The margins given in 2004 were carried forward throughout the 4 year forecast, but I increased costs by 3.5% each year due to inflation.

Ordinarily to calculate the discount rate, I would use the weighted average cost of capital (WACC) formula. However, this case does not provide enough data for me to plug in the details for this formula. The case provides us with the weight of debt and equity, but does not provide us with the information for the cost of debt or equity, nor does it include the tax rate.

Based on the case, if I had to analyze the company to determine the WACC, I would estimate WACC to be a very high discount rate because of the amount of risk associated with this company.
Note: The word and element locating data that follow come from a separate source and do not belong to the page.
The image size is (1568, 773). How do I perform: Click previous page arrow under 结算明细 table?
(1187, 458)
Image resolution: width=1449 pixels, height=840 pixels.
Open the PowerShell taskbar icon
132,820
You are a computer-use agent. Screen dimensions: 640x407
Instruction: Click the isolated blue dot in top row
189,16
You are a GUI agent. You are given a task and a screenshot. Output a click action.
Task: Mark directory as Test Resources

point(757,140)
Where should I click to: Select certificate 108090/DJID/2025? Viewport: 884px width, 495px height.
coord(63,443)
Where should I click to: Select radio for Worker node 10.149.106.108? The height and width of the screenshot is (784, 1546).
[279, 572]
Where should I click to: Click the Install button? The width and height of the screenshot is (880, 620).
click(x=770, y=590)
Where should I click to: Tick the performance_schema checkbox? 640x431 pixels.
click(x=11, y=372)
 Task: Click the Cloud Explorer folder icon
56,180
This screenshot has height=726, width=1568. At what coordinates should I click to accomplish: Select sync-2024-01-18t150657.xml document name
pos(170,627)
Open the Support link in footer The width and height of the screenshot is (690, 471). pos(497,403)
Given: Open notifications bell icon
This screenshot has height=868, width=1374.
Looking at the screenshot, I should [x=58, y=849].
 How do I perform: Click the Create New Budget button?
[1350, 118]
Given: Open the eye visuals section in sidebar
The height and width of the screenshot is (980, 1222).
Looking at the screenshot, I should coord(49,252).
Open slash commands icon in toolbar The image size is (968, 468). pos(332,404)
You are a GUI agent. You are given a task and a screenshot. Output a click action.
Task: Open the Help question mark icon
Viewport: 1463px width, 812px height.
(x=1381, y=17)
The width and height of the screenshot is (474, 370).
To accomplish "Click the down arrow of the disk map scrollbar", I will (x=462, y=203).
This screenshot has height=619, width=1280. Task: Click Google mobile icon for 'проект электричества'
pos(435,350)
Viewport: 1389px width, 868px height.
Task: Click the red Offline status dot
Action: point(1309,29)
I would estimate 16%.

The weighted average cost of capital (WACC) is used in finance to measure a firm's cost of capital. This has been used by many firms in the past as a discount rate for financed projects, as the cost of financing (capital) is regarded by some as a logical discount rate (required rate of return) to use. Weighted Average Cost of Capital is the return a firm must earn on existing assets to keep its stock price constant and satisfy its creditors and owners.

The formula for WACC is:

WACC = wd (1-T) rd + we re

wd = debt portion of value of corporation

T = tax rate

rd = cost of debt (rate)

we = equity portion of value of corporation

re = cost of internal equity (rate) = CAPM (see CAPM tab in excel)

Using some estimates, the WACC formula would yield the discount rate of 13.37%.